Teks Dokumen:
Namun bagi Pietro Scalia misalnya ( nama yang mungkin belum pernah Anda dengar ) Oscar adalah sebuah pengakuan penting. Scalia, yang meraih Oscar untuk Editing Terbaik dalam film JFK (1993) tidaklah sekondang sutradaranya; Oliver Stone, atau aktor Oliver Stone,- pemeran utama dalam film ini. Pietro Scalia hanya seorang pekerja film yang mempertaruhkan kepiawaiannya dalam mengedit gambar. Dia bahkan tak punya agen, yang ‘menawarkan’ dia ke berbagai pihak , agar mendapat pekerjaan.

Dan lagi, JFK adalah proyeknya yang pertama yang editingnya dikerjakan sendiri. Editing Scalia dalam JFK memang jempolan. Dengan bagus, bahkan nyaris sempurna, dia menggabungkan film dokumenter dengan adegan buatan Oliver Stone. Namun bagi Hollywood, Scalia masih seorang editor kelas teri. Sampai dia meraih sebuah Oscar, dan pintu Hollywood mendadak terbuka lebar untuknya.

Tak cuma itu, nama Scalia juga melejit di negeri asalnya, Italia. Dampak yang paling menyenangkan adalah saat dia menerima sebuah telpon dari seorang produser di sana, yang mengabarkan bahwa sutradara kondang Bernardo Bertolucci, meminta kesediaan Scalia untuk menjadi editing dalam film yang sedang digarap oleh Bertolucci.

“ Saya nyaris tak percaya dengan kata-kata yang saya dengar, ‘Ada waktu untuk Bertolucci ?’ Ini sebuah kesempatan emas,” tutur Scalia, yang segera berkemas ke Nepal menyusul Bertolucci yang sedang menggarap film Little Budha. Scalia merasa, bila tak meraih Oscar, tak mungkin Bertulucci meliriknya. Scalia kemudian meraih Oscar yang kedua lewat film Black Hawk Down. Dua juga meraih nominasi lewat film Good Will Hunting dan Gladiator.

Oscar tak hanya bagi mereka yang baru merintis karir seperti Scalia, namun juga bagi Vilmos Zsigmond yang telah 20 tahun berkarir, saat dia meraih Oscar 1977 lewat film Close Encounters of the Third Kind, yang membuat dia mendapat julukan ‘master of lights’ di samping tawaran proyek film mahal yang semakins erring datang kepadanya. “ Ini membuat simpanan saya bertambah, walau sebenarnya saya lebih suka bekerja untuk proyek film indie, karena di situ saya bebas mengembangkan kreatifitas,” ujarnya.

Ketentuan Tugas:
1 > Jawablah pertanyaan berikut berdasarkan teks tentang Oscar.
(a) Untuk film apa Pietro Scalia meraih Oscar Editing Terbaik?
(b) Ke negara mana Scalia berangkat untuk menyusul Bertolucci?
(c) Julukan apa yang didapat Vilmos Zsigmond setelah meraih Oscar 1977?
2 > Teruskan teks tentang Oscar mulai setelah kalimat terakhir yang tercantum.
Daftar yang menyusul diambil dari sumber yang berbeda.

Cuplikan Dataset:
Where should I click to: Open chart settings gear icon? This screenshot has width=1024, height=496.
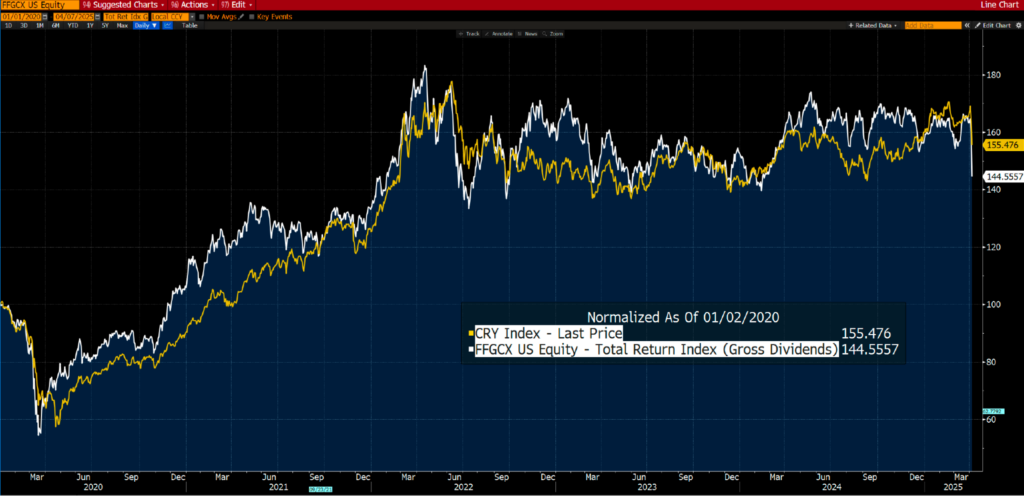pos(1016,25)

Jawaban Tiap Tugas:
1 >
(a) JFK
(b) Nepal
(c) "master of lights"

2 >
Namun di satu sisi, para produser independen takut bila para peraih Oscar ini kemudian menaikkan tarifnya. Hal ini sudah dirasakan oleh para pekerja film yang pernah meraih Oscar. Lynn Barber – yang meraih Osdar 1990 sebagai Penata Rias Terbaik dalam film Driving Miss Daisy – terpaksa harus mondar mandir ke berbagai perusahaan film, untuk menyatakan bahwa tarifnya tidak naik. Soalnya, setelah dia meraih Oscar, malah tak ada tawaran kerja yang datang. Setelah para produser tahu bila dia tak menaikkan tarifnya, baru tawaran kerja mengalir. Bagi Lynn Barber, Oscar yang diraihnya bukan jenis Oscar yang penuh gebyar, seperti Oscar bagi aktor atau sutradara terbaik. Nyatanya Oscar yang diraihnya tak meningkatkan penghasilannya. Apalagi ada 1500 penata rias yang terdaftar di tempat tinggalnya. Dengan kata lain, persaingannya amat ketat.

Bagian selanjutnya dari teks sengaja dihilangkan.